*Given data*:
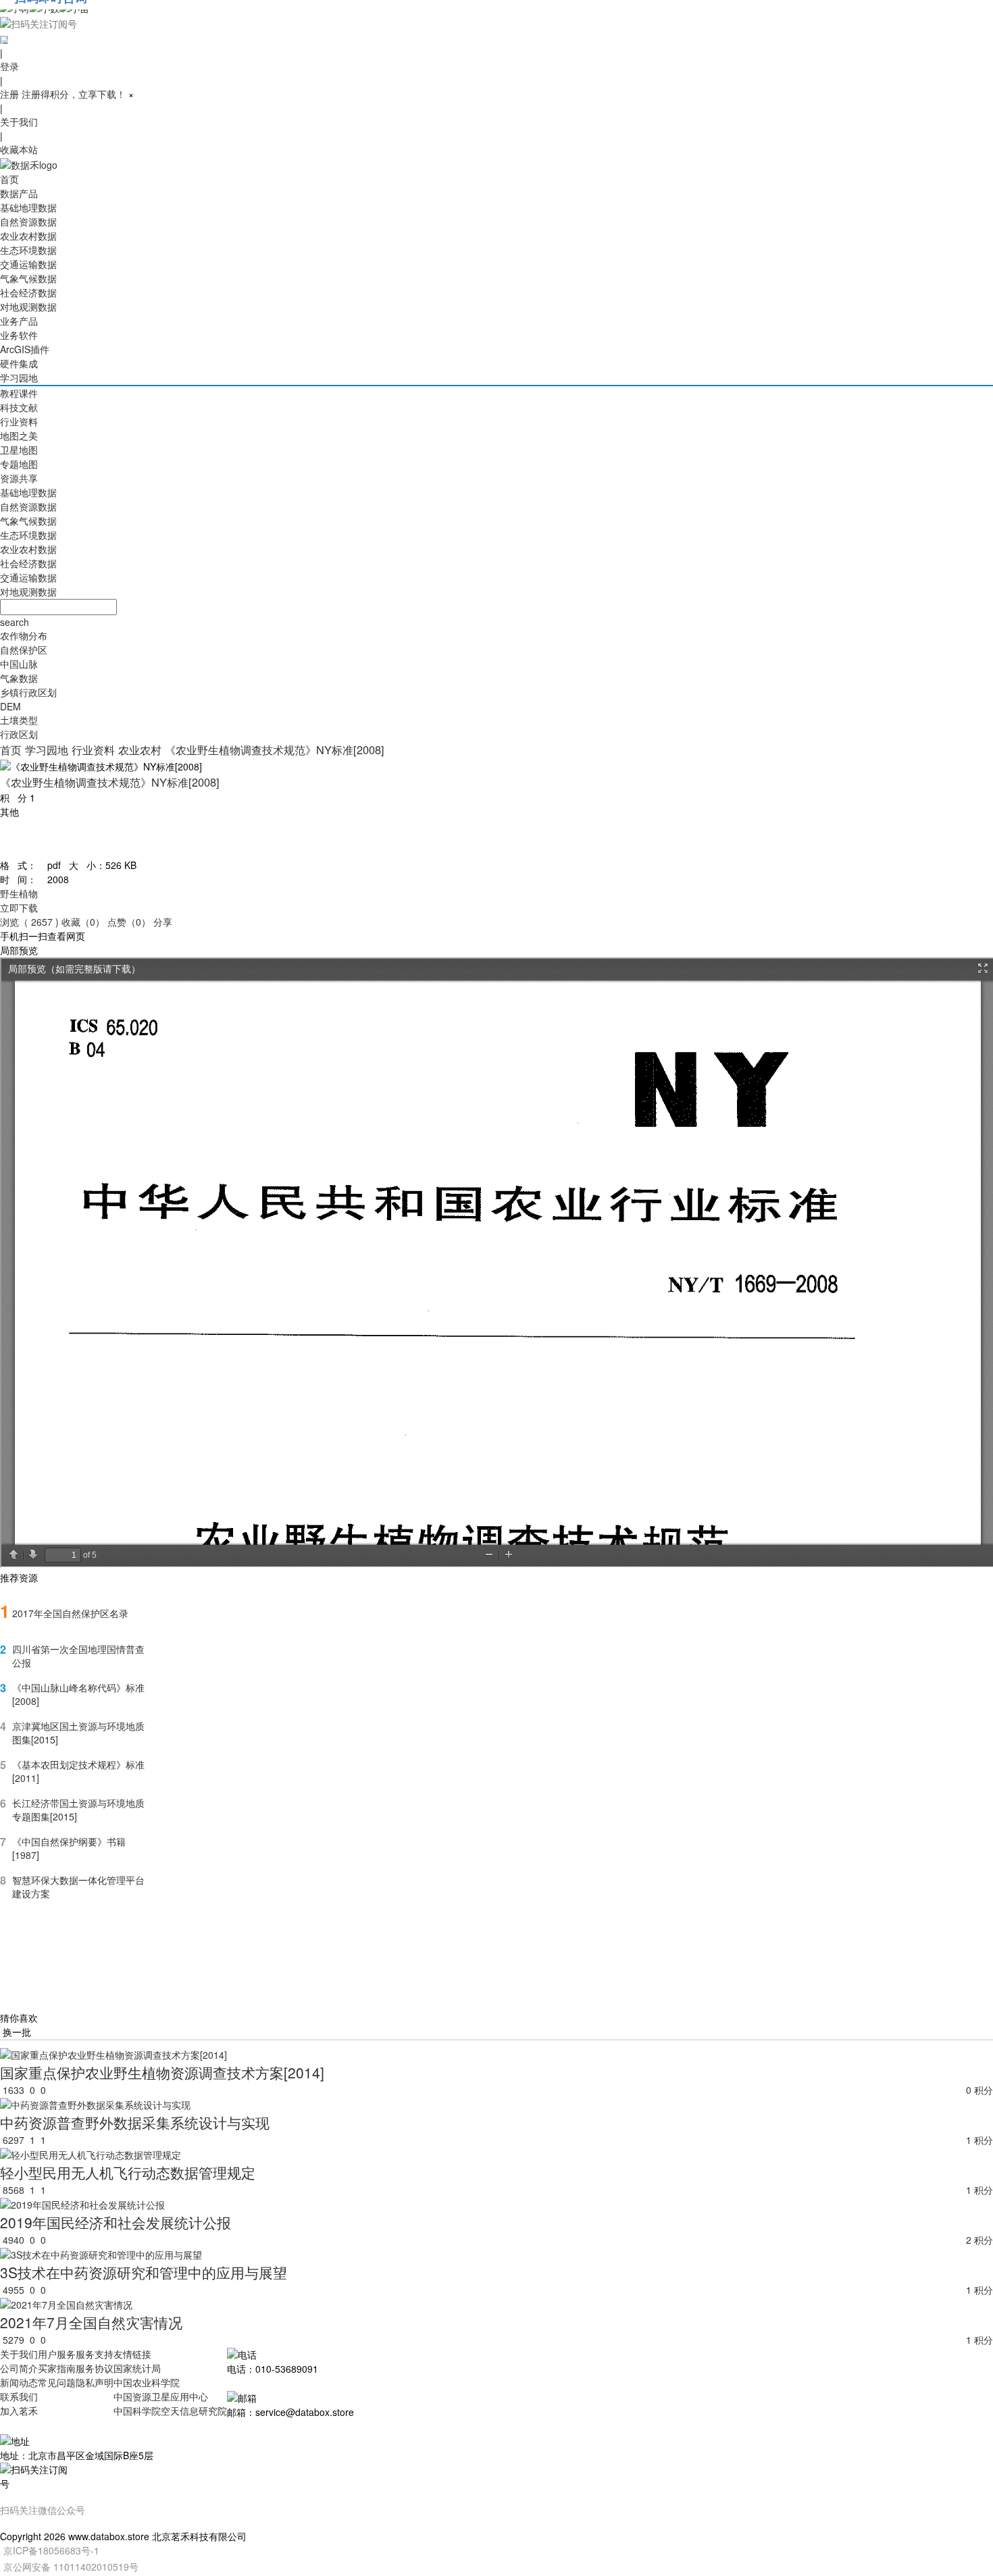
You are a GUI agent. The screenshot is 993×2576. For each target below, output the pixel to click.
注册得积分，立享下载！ (74, 94)
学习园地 (19, 377)
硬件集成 (19, 363)
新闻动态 (19, 2382)
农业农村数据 (28, 235)
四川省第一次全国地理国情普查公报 (78, 1655)
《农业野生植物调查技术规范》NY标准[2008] (274, 749)
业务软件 (19, 335)
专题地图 (19, 464)
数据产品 (19, 193)
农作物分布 (23, 635)
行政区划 (19, 734)
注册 (9, 94)
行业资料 (19, 421)
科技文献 (19, 407)
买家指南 (57, 2368)
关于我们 (19, 121)
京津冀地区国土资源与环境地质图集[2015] (78, 1732)
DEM (10, 706)
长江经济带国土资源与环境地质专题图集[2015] (78, 1809)
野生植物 (19, 893)
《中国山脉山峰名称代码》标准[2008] (78, 1694)
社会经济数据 (28, 292)
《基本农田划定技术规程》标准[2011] (78, 1771)
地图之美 (19, 435)
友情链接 (132, 2354)
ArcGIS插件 (24, 349)
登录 (9, 66)
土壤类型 (19, 720)
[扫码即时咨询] (496, 23)
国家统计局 (137, 2368)
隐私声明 (94, 2382)
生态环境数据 (28, 250)
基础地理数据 (28, 207)
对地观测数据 (28, 306)
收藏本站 (19, 149)
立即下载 (19, 907)
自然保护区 (23, 649)
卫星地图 (19, 449)
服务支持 (94, 2354)
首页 (9, 179)
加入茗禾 (19, 2410)
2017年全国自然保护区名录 (70, 1613)
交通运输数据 (28, 264)
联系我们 (19, 2396)
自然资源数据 (28, 221)
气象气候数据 (28, 278)
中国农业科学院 (146, 2382)
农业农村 (139, 749)
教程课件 (19, 393)
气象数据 (19, 678)
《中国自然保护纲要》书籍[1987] (69, 1848)
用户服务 (57, 2354)
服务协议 (94, 2368)
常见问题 (57, 2382)
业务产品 (19, 320)
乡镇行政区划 (28, 692)
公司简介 (19, 2368)
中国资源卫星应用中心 (160, 2396)
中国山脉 (19, 664)
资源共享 (19, 478)
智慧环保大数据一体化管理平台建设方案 (78, 1886)
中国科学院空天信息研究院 (170, 2410)
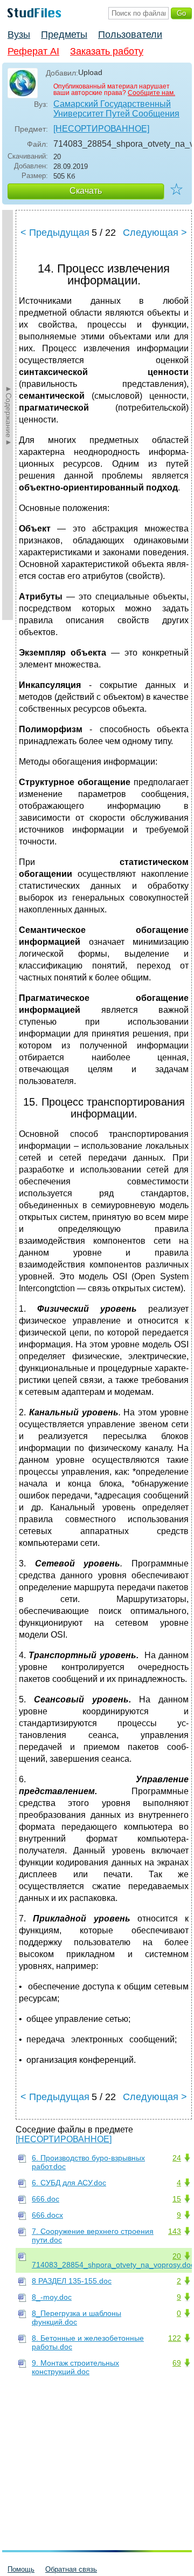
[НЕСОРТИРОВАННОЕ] (101, 128)
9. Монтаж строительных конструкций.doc (75, 2367)
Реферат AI (33, 51)
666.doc (45, 2199)
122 (174, 2338)
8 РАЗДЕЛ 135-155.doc (72, 2281)
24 (176, 2158)
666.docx (47, 2215)
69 (176, 2363)
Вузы (19, 34)
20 (176, 2256)
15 (176, 2199)
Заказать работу (106, 51)
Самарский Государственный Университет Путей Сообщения (116, 108)
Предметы (64, 34)
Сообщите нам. (151, 93)
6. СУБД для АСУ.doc (69, 2182)
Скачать (86, 190)
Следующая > (155, 232)
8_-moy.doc (52, 2297)
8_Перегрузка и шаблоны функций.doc (76, 2317)
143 (174, 2231)
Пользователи (130, 34)
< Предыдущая (54, 232)
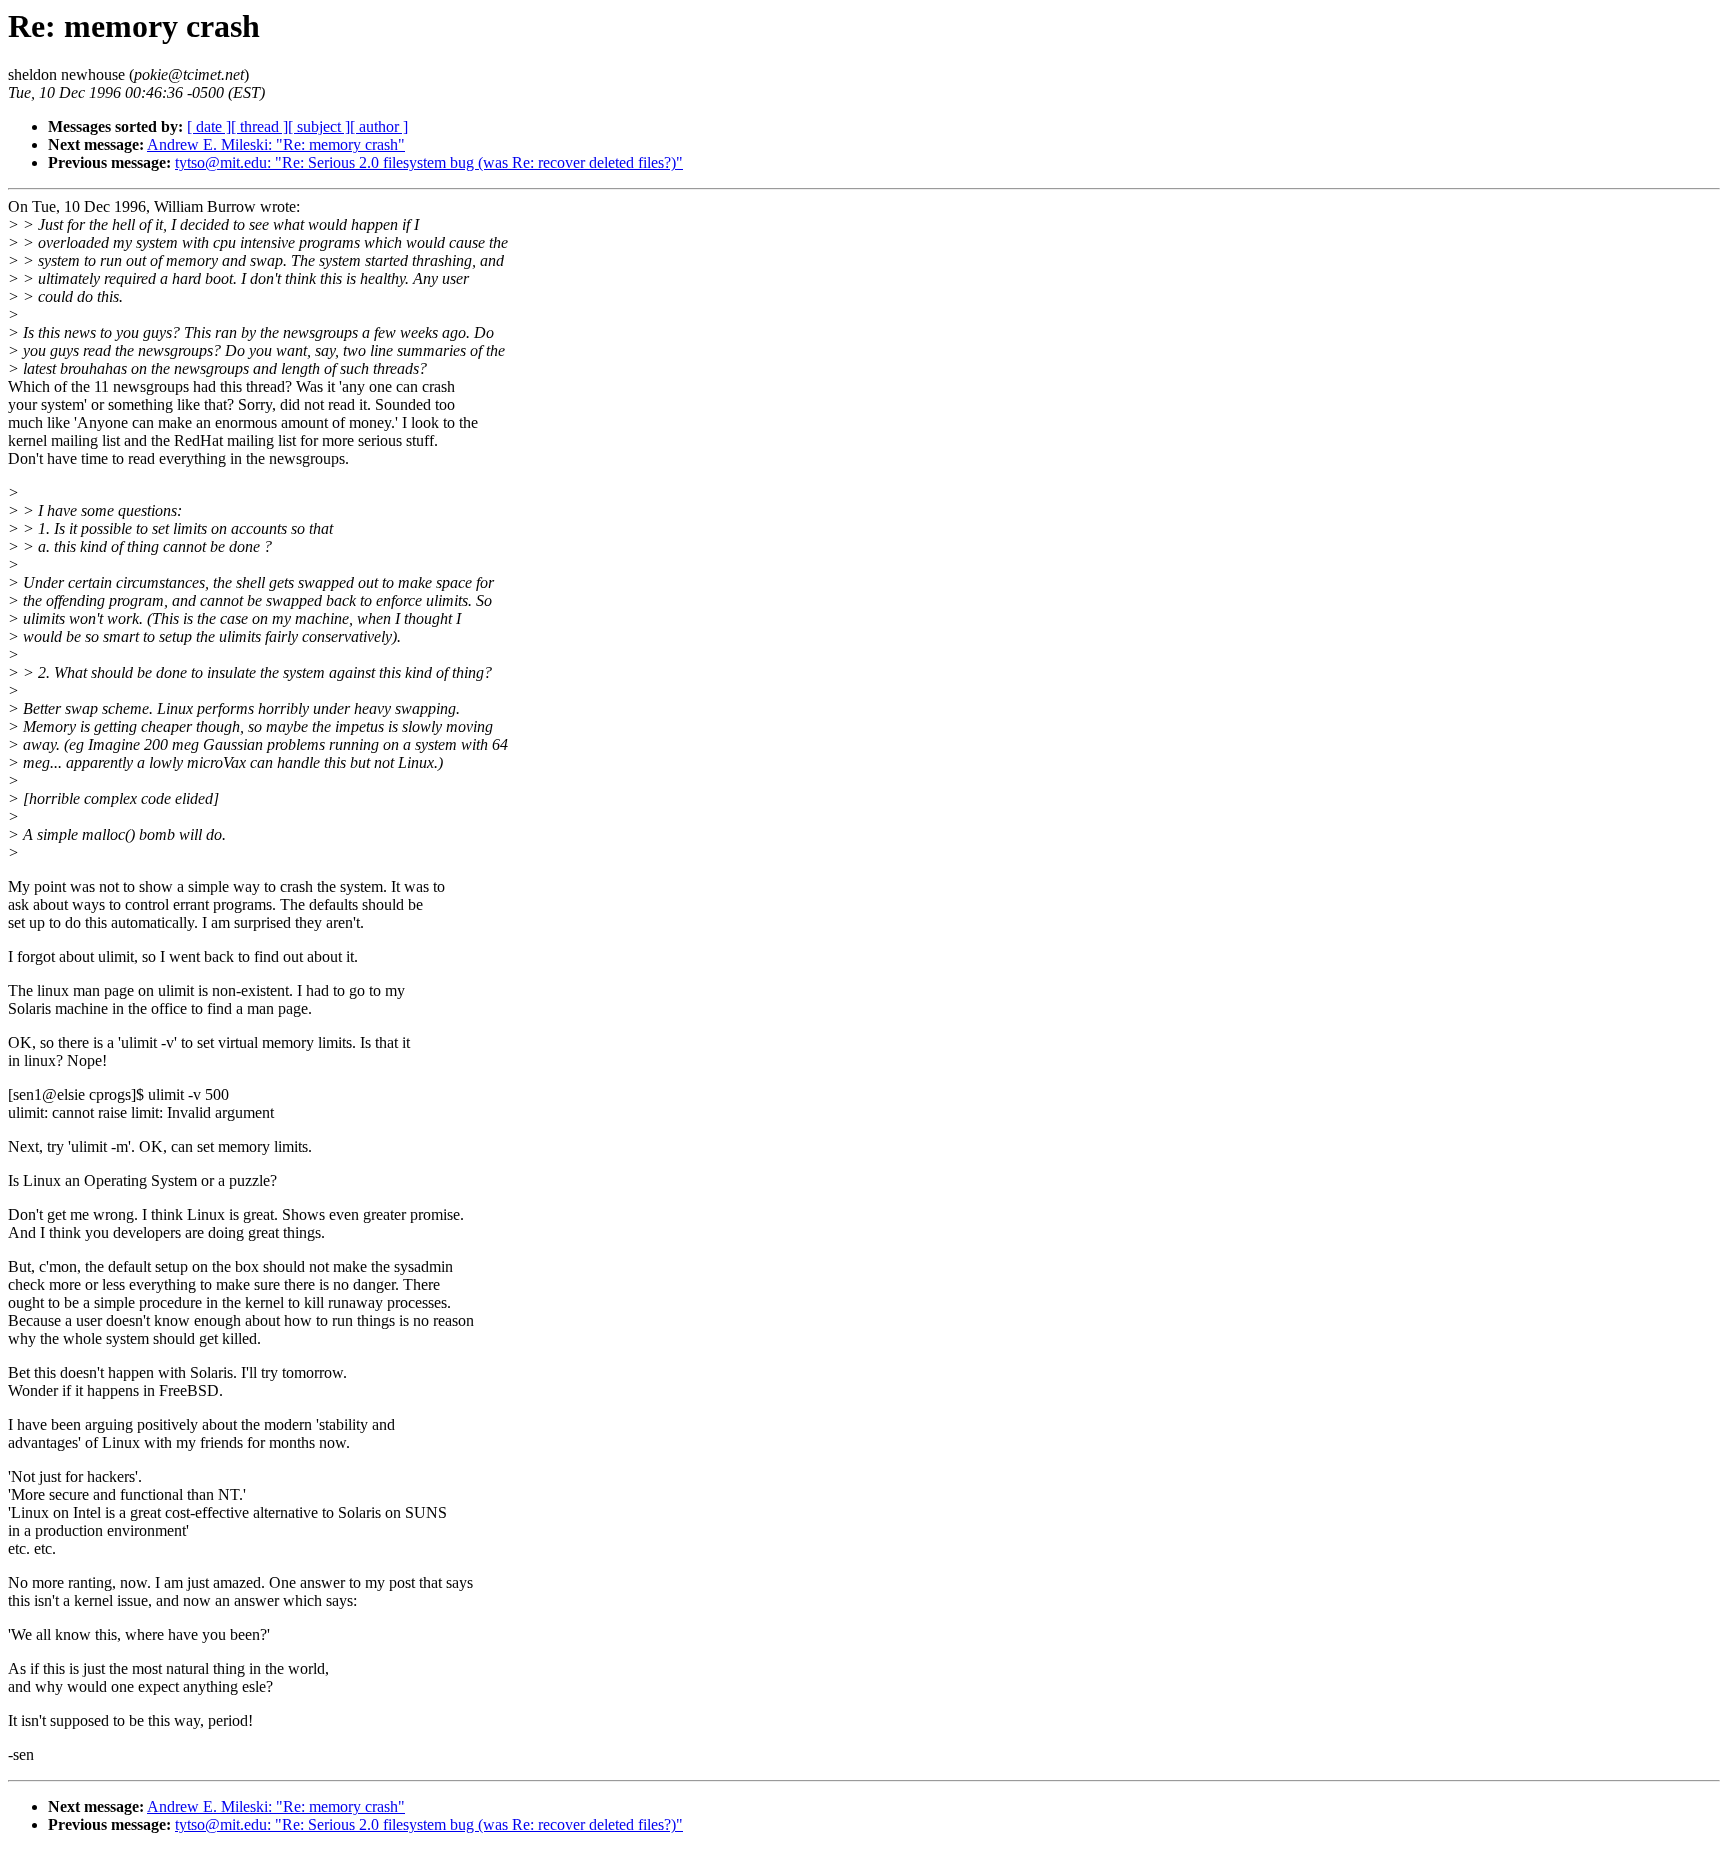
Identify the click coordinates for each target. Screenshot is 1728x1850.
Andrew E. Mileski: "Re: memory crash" (276, 144)
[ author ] (379, 126)
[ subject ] (319, 126)
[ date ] (209, 126)
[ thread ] (259, 126)
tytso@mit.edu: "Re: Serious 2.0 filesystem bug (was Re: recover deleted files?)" (429, 162)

*Problem to work on*: Take the line that contains "自然资源数据 (28, 221)" and every line after it to the end of the records above; quote them exactly, leaving out the pictures.

*Your response*:
自然资源数据 (28, 221)
气象气候数据 (28, 278)
中国农业科学院 (146, 2382)
农业农村 (139, 749)
教程课件 (19, 393)
气象数据 (19, 678)
《中国自然保护纲要》书籍[1987] (69, 1848)
用户服务 (57, 2354)
服务协议 (94, 2368)
常见问题 (57, 2382)
业务产品 (19, 320)
乡镇行政区划 (28, 692)
公司简介 (19, 2368)
中国资源卫星应用中心 (160, 2396)
中国山脉 (19, 664)
资源共享 (19, 478)
智慧环保大数据一体化管理平台建设方案 (78, 1886)
中国科学院空天信息研究院 (170, 2410)
[НЕСОРТИРОВАННОЕ] (101, 128)
9. Монтаж строительных конструкций.doc (75, 2367)
Реферат AI (33, 51)
666.doc (45, 2199)
122 (174, 2338)
8 РАЗДЕЛ 135-155.doc (72, 2281)
24 (176, 2158)
666.docx (47, 2215)
69 (176, 2363)
Вузы (19, 34)
20 (176, 2256)
15 (176, 2199)
Заказать работу (106, 51)
Самарский Государственный Университет Путей Сообщения (116, 108)
Предметы (64, 34)
Сообщите нам. (151, 93)
6. СУБД для АСУ.doc (69, 2182)
Скачать (86, 190)
Следующая > (155, 232)
8_-moy.doc (52, 2297)
8_Перегрузка и шаблоны функций.doc (76, 2317)
143 (174, 2231)
Пользователи (130, 34)
< Предыдущая (54, 232)
Identify the click coordinates for each target. Screenshot is 1728x1850.
Andrew E. Mileski: "Re: memory crash" (276, 144)
[ author ] (379, 126)
[ subject ] (319, 126)
[ date ] (209, 126)
[ thread ] (259, 126)
tytso@mit.edu: "Re: Serious 2.0 filesystem bug (was Re: recover deleted files?)" (429, 162)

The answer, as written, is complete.